Experienced Divorce & Family Law Attorney In Hauppauge, New York

Child custody and the child’s best interests in New York

On Behalf of | Mar 3, 2020 | Firm News

In Long Island and the surrounding areas of New York, the breakdown of a family can be a difficult process to deal with. This is especially true when there are children involved. Parents will frequently engage in a dispute over child custody and visitation. Understanding the law for child custody can be complicated as people engage in the emotional and personal upheaval that accompanies any family law case. Legal help can be imperative. If it is a person or persons for whom English is a second language, having bilingual legal assistance rises to the forefront to an even greater degree.

While many facets are considered with child custody, the best interests of the child may be the most critical. In many aspects of the law, the basics are relatively clear and easy to understand. Property division is commonly the source of disagreement in a divorce, but the law generally requires that marital property be shared by the couple. With children, it is more complex. Therefore, there is no basic standard for the child’s best interests. It is up to the court to decide. The judge in the case will consider how the child will be best-served by the custody and visitation decision. The child’s health and safety is paramount.

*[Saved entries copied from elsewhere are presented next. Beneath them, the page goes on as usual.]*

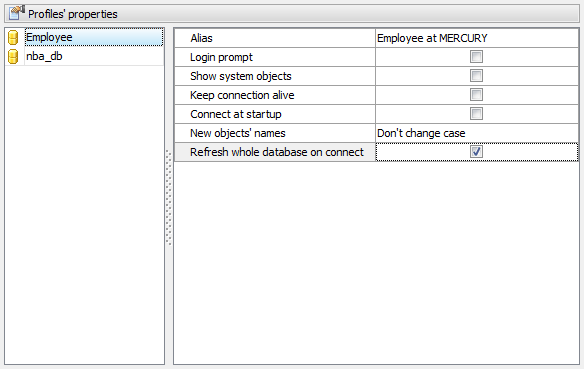
Task: Enable Connect at startup checkbox
Action: coord(476,114)
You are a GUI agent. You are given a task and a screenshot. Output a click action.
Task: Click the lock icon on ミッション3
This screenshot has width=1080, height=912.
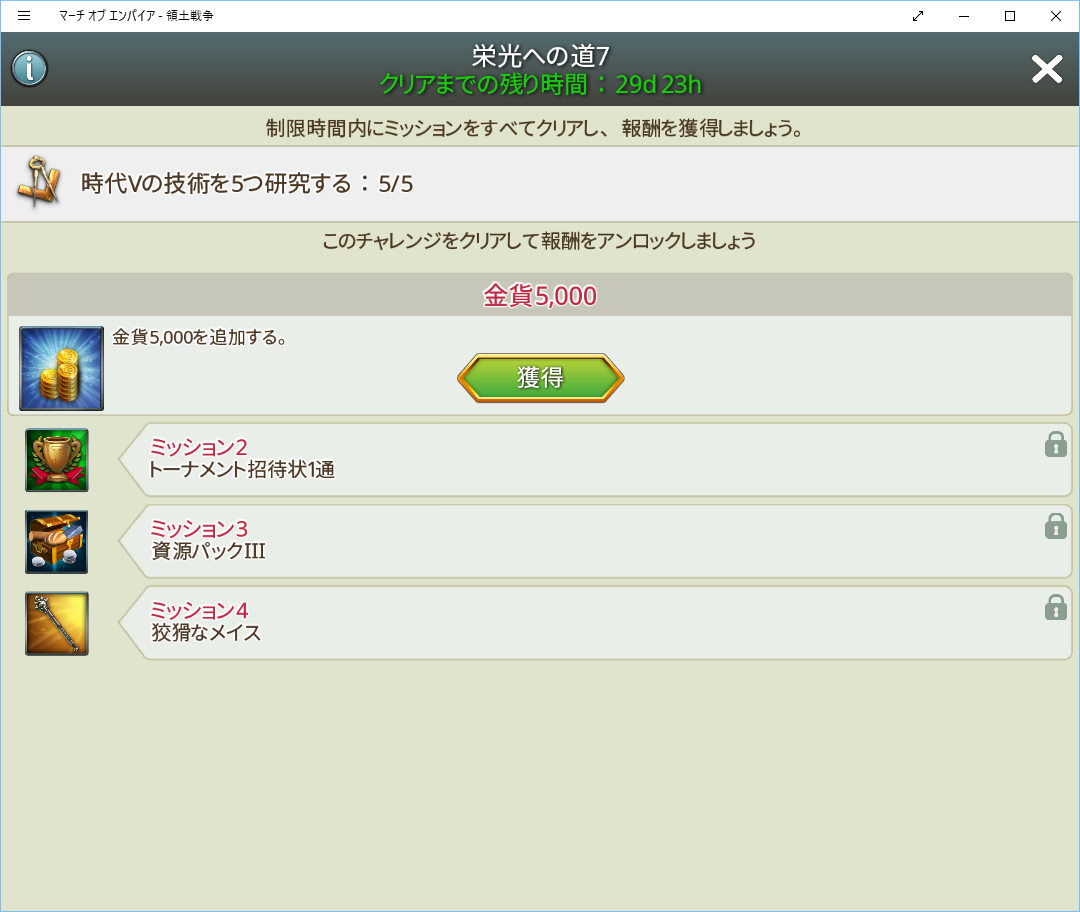coord(1055,527)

Despite many people believing that the mother will almost automatically get custody as a matter of course, the law does not view one parent in a favorable light over the other, regardless of gender. The key is how the child will be cared for. Factors the judge will think about include: the parent who was the main caregiver; the skills each parent has shown in caring for the child; the parents’ mental and physical health; if there was domestic abuse of any kind; work schedules; if there are siblings and the child’s relationship with them; the child’s desires if he or she is of sufficient age and maturity to express it; and the level of cooperation between the parents.

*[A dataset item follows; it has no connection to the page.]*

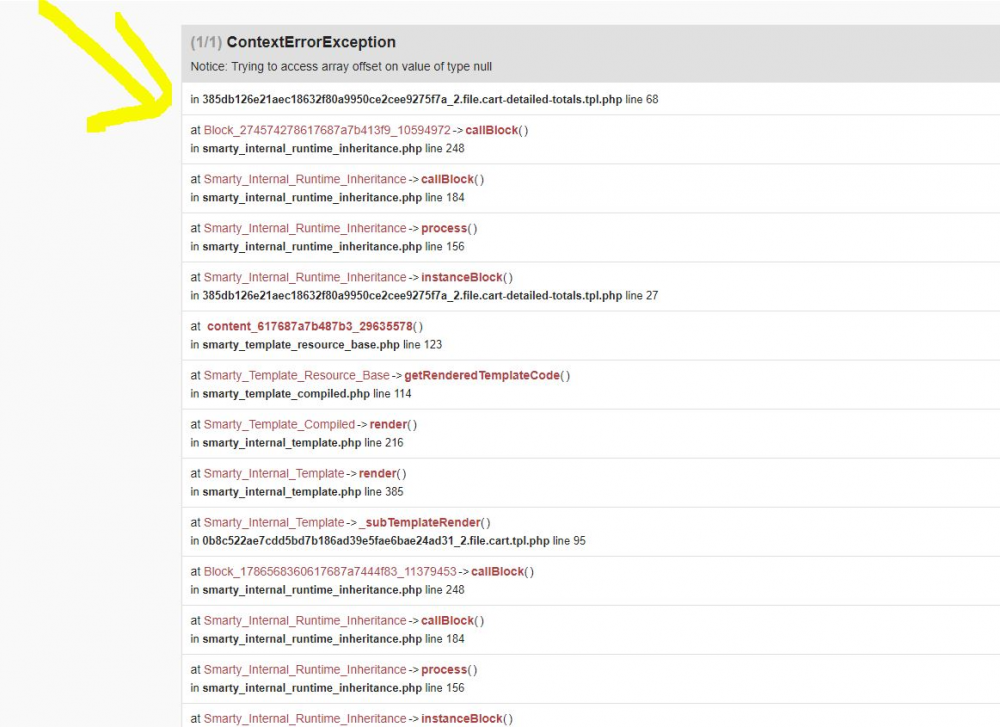1000x727 pixels.
Task: Click the instanceBlock() method link
Action: (x=463, y=277)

An example of a situation that will consider the child’s best interests does not need to be one in which the parents are at odds. If a mother has provided the bulk of the care and nurturing for a child and there is a known bond, that is essential. The father might not have negative issues in his life, but he might work a great deal and spend less time with the child than the mother. This is not a poor reflection on the father, but the judge could say that the child’s best interests will be served by living with the mother and the father receiving reasonable visitation. In extreme cases in which there is abuse, it is obvious that the judge will think about the child’s best interests in that way.

Whether it is a case that has already been decided and a person wants a modification or the case is just beginning, it is wise to think about how the law will impact the decision. Having comprehensive legal assistance and advice throughout the process can be key. A law firm experienced in family law could be helpful in child custody and visitation.